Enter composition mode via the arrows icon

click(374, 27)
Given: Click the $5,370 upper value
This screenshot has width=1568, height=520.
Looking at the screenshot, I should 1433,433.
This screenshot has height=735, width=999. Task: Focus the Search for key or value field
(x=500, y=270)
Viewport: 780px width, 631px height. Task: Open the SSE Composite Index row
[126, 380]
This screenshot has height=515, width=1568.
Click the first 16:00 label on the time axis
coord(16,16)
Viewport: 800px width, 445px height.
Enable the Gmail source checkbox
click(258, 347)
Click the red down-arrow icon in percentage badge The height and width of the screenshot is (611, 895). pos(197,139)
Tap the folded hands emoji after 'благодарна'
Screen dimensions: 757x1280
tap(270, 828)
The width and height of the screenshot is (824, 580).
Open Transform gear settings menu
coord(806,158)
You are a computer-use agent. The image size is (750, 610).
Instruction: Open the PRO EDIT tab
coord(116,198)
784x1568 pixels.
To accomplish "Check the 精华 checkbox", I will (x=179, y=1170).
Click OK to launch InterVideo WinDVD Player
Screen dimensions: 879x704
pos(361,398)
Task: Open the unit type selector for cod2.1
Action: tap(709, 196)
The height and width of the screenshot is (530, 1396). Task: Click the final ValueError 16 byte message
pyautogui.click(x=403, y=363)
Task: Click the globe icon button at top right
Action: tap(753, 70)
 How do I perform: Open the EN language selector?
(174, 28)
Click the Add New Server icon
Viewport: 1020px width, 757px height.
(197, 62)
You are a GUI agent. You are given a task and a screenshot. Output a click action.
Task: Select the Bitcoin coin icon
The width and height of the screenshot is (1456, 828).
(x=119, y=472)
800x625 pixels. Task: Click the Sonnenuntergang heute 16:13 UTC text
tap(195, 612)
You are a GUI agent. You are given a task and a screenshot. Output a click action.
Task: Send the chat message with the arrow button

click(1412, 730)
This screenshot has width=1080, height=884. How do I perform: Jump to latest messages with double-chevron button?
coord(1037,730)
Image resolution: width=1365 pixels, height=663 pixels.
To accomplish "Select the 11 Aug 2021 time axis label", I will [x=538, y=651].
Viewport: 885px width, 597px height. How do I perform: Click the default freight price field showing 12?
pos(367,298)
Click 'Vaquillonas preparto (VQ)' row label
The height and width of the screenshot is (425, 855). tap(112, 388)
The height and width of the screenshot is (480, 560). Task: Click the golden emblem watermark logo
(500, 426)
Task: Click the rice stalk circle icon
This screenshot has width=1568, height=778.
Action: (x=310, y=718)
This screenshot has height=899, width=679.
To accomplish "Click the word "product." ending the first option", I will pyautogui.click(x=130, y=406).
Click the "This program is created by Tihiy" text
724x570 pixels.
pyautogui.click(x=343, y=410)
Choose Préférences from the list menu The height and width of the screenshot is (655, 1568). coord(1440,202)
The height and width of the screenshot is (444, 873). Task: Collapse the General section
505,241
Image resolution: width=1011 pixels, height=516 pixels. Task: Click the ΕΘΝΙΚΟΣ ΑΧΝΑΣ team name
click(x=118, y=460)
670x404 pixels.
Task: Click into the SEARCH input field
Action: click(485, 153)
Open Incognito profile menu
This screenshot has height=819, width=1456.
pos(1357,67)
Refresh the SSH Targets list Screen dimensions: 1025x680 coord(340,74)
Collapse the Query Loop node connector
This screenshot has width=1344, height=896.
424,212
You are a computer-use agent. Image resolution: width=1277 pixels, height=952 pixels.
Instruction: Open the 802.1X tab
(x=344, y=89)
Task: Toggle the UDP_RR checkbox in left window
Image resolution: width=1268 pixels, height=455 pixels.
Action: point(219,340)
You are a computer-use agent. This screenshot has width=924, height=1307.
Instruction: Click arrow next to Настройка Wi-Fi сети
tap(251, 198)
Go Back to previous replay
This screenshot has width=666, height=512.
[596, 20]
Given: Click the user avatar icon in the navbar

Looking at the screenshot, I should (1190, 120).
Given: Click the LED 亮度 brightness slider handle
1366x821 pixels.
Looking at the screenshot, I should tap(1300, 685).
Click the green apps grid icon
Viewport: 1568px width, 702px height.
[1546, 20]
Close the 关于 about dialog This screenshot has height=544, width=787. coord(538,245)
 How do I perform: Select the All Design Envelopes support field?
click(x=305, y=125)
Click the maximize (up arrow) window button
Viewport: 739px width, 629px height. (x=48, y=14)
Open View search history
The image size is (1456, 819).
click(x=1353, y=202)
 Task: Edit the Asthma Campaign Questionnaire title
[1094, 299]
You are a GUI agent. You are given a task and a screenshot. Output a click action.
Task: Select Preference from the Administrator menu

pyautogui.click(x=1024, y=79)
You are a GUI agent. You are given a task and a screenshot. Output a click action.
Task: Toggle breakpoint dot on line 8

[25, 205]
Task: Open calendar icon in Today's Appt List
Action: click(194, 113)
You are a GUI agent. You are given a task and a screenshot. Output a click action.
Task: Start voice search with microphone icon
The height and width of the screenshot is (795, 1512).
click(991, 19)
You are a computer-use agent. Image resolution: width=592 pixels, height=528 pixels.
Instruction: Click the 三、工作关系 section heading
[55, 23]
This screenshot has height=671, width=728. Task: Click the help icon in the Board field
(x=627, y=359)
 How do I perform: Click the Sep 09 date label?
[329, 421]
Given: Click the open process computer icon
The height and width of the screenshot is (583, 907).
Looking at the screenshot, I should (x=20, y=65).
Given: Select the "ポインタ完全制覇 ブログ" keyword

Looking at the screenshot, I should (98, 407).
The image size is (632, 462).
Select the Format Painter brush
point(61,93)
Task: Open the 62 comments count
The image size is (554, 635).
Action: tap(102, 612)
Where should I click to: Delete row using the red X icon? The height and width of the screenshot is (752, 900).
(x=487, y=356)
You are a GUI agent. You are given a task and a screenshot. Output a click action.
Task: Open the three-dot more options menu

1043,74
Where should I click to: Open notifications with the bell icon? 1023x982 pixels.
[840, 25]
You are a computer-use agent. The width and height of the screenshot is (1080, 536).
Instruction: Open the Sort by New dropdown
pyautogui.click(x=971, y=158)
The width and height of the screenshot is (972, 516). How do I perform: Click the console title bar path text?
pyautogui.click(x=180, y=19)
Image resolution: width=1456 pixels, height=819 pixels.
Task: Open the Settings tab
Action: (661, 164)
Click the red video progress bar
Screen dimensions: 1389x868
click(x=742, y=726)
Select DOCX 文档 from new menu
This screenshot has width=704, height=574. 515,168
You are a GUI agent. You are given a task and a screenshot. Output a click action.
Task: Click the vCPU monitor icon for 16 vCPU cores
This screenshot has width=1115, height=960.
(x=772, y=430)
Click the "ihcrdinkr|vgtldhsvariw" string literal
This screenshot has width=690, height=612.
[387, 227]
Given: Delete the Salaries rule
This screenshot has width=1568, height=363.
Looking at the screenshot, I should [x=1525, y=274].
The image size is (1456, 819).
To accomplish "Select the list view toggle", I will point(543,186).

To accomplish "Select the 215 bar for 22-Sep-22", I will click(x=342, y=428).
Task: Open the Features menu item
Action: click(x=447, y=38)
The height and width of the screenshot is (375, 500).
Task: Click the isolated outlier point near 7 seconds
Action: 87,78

▸ JOB: Copy out every one of the lines above word for word, with nothing changed.

▸ FULL SOLUTION:
Enter composition mode via the arrows icon

click(374, 27)
Given: Click the $5,370 upper value
This screenshot has width=1568, height=520.
Looking at the screenshot, I should 1433,433.
This screenshot has height=735, width=999. Task: Focus the Search for key or value field
(x=500, y=270)
Viewport: 780px width, 631px height. Task: Open the SSE Composite Index row
[126, 380]
This screenshot has height=515, width=1568.
Click the first 16:00 label on the time axis
coord(16,16)
Viewport: 800px width, 445px height.
Enable the Gmail source checkbox
click(258, 347)
Click the red down-arrow icon in percentage badge The height and width of the screenshot is (611, 895). pos(197,139)
Tap the folded hands emoji after 'благодарна'
Screen dimensions: 757x1280
tap(270, 828)
The width and height of the screenshot is (824, 580).
Open Transform gear settings menu
coord(806,158)
You are a computer-use agent. The image size is (750, 610).
Instruction: Open the PRO EDIT tab
coord(116,198)
784x1568 pixels.
To accomplish "Check the 精华 checkbox", I will (x=179, y=1170).
Click OK to launch InterVideo WinDVD Player
Screen dimensions: 879x704
pos(361,398)
Task: Open the unit type selector for cod2.1
Action: tap(709, 196)
The height and width of the screenshot is (530, 1396). Task: Click the final ValueError 16 byte message
pyautogui.click(x=403, y=363)
Task: Click the globe icon button at top right
Action: tap(753, 70)
 How do I perform: Open the EN language selector?
(174, 28)
Click the Add New Server icon
Viewport: 1020px width, 757px height.
(197, 62)
You are a GUI agent. You are given a task and a screenshot. Output a click action.
Task: Select the Bitcoin coin icon
The width and height of the screenshot is (1456, 828).
(x=119, y=472)
800x625 pixels. Task: Click the Sonnenuntergang heute 16:13 UTC text
tap(195, 612)
You are a GUI agent. You are given a task and a screenshot. Output a click action.
Task: Send the chat message with the arrow button

click(1412, 730)
This screenshot has width=1080, height=884. How do I perform: Jump to latest messages with double-chevron button?
coord(1037,730)
Image resolution: width=1365 pixels, height=663 pixels.
To accomplish "Select the 11 Aug 2021 time axis label", I will [x=538, y=651].
Viewport: 885px width, 597px height. How do I perform: Click the default freight price field showing 12?
pos(367,298)
Click 'Vaquillonas preparto (VQ)' row label
The height and width of the screenshot is (425, 855). tap(112, 388)
The height and width of the screenshot is (480, 560). Task: Click the golden emblem watermark logo
(500, 426)
Task: Click the rice stalk circle icon
This screenshot has width=1568, height=778.
Action: (x=310, y=718)
This screenshot has height=899, width=679.
To accomplish "Click the word "product." ending the first option", I will pyautogui.click(x=130, y=406).
Click the "This program is created by Tihiy" text
724x570 pixels.
pyautogui.click(x=343, y=410)
Choose Préférences from the list menu The height and width of the screenshot is (655, 1568). coord(1440,202)
The height and width of the screenshot is (444, 873). Task: Collapse the General section
505,241
Image resolution: width=1011 pixels, height=516 pixels. Task: Click the ΕΘΝΙΚΟΣ ΑΧΝΑΣ team name
click(x=118, y=460)
670x404 pixels.
Task: Click into the SEARCH input field
Action: click(485, 153)
Open Incognito profile menu
This screenshot has height=819, width=1456.
pos(1357,67)
Refresh the SSH Targets list Screen dimensions: 1025x680 coord(340,74)
Collapse the Query Loop node connector
This screenshot has width=1344, height=896.
424,212
You are a computer-use agent. Image resolution: width=1277 pixels, height=952 pixels.
Instruction: Open the 802.1X tab
(x=344, y=89)
Task: Toggle the UDP_RR checkbox in left window
Image resolution: width=1268 pixels, height=455 pixels.
Action: point(219,340)
You are a computer-use agent. This screenshot has width=924, height=1307.
Instruction: Click arrow next to Настройка Wi-Fi сети
tap(251, 198)
Go Back to previous replay
This screenshot has width=666, height=512.
[596, 20]
Given: Click the user avatar icon in the navbar

Looking at the screenshot, I should (1190, 120).
Given: Click the LED 亮度 brightness slider handle
1366x821 pixels.
Looking at the screenshot, I should tap(1300, 685).
Click the green apps grid icon
Viewport: 1568px width, 702px height.
[1546, 20]
Close the 关于 about dialog This screenshot has height=544, width=787. coord(538,245)
 How do I perform: Select the All Design Envelopes support field?
click(x=305, y=125)
Click the maximize (up arrow) window button
Viewport: 739px width, 629px height. (x=48, y=14)
Open View search history
The image size is (1456, 819).
click(x=1353, y=202)
 Task: Edit the Asthma Campaign Questionnaire title
[1094, 299]
You are a GUI agent. You are given a task and a screenshot. Output a click action.
Task: Select Preference from the Administrator menu

pyautogui.click(x=1024, y=79)
You are a GUI agent. You are given a task and a screenshot. Output a click action.
Task: Toggle breakpoint dot on line 8

[25, 205]
Task: Open calendar icon in Today's Appt List
Action: click(194, 113)
You are a GUI agent. You are given a task and a screenshot. Output a click action.
Task: Start voice search with microphone icon
The height and width of the screenshot is (795, 1512).
click(991, 19)
You are a computer-use agent. Image resolution: width=592 pixels, height=528 pixels.
Instruction: Click the 三、工作关系 section heading
[55, 23]
This screenshot has height=671, width=728. Task: Click the help icon in the Board field
(x=627, y=359)
 How do I perform: Click the Sep 09 date label?
[329, 421]
Given: Click the open process computer icon
The height and width of the screenshot is (583, 907).
Looking at the screenshot, I should (x=20, y=65).
Given: Select the "ポインタ完全制覇 ブログ" keyword

Looking at the screenshot, I should (98, 407).
The image size is (632, 462).
Select the Format Painter brush
point(61,93)
Task: Open the 62 comments count
The image size is (554, 635).
Action: tap(102, 612)
Where should I click to: Delete row using the red X icon? The height and width of the screenshot is (752, 900).
(x=487, y=356)
You are a GUI agent. You are given a task and a screenshot. Output a click action.
Task: Open the three-dot more options menu

1043,74
Where should I click to: Open notifications with the bell icon? 1023x982 pixels.
[840, 25]
You are a computer-use agent. The width and height of the screenshot is (1080, 536).
Instruction: Open the Sort by New dropdown
pyautogui.click(x=971, y=158)
The width and height of the screenshot is (972, 516). How do I perform: Click the console title bar path text?
pyautogui.click(x=180, y=19)
Image resolution: width=1456 pixels, height=819 pixels.
Task: Open the Settings tab
Action: (661, 164)
Click the red video progress bar
Screen dimensions: 1389x868
click(x=742, y=726)
Select DOCX 文档 from new menu
This screenshot has width=704, height=574. 515,168
You are a GUI agent. You are given a task and a screenshot. Output a click action.
Task: Click the vCPU monitor icon for 16 vCPU cores
This screenshot has width=1115, height=960.
(x=772, y=430)
Click the "ihcrdinkr|vgtldhsvariw" string literal
This screenshot has width=690, height=612.
[387, 227]
Given: Delete the Salaries rule
This screenshot has width=1568, height=363.
Looking at the screenshot, I should [x=1525, y=274].
The image size is (1456, 819).
To accomplish "Select the list view toggle", I will point(543,186).

To accomplish "Select the 215 bar for 22-Sep-22", I will click(x=342, y=428).
Task: Open the Features menu item
Action: click(x=447, y=38)
The height and width of the screenshot is (375, 500).
Task: Click the isolated outlier point near 7 seconds
Action: 87,78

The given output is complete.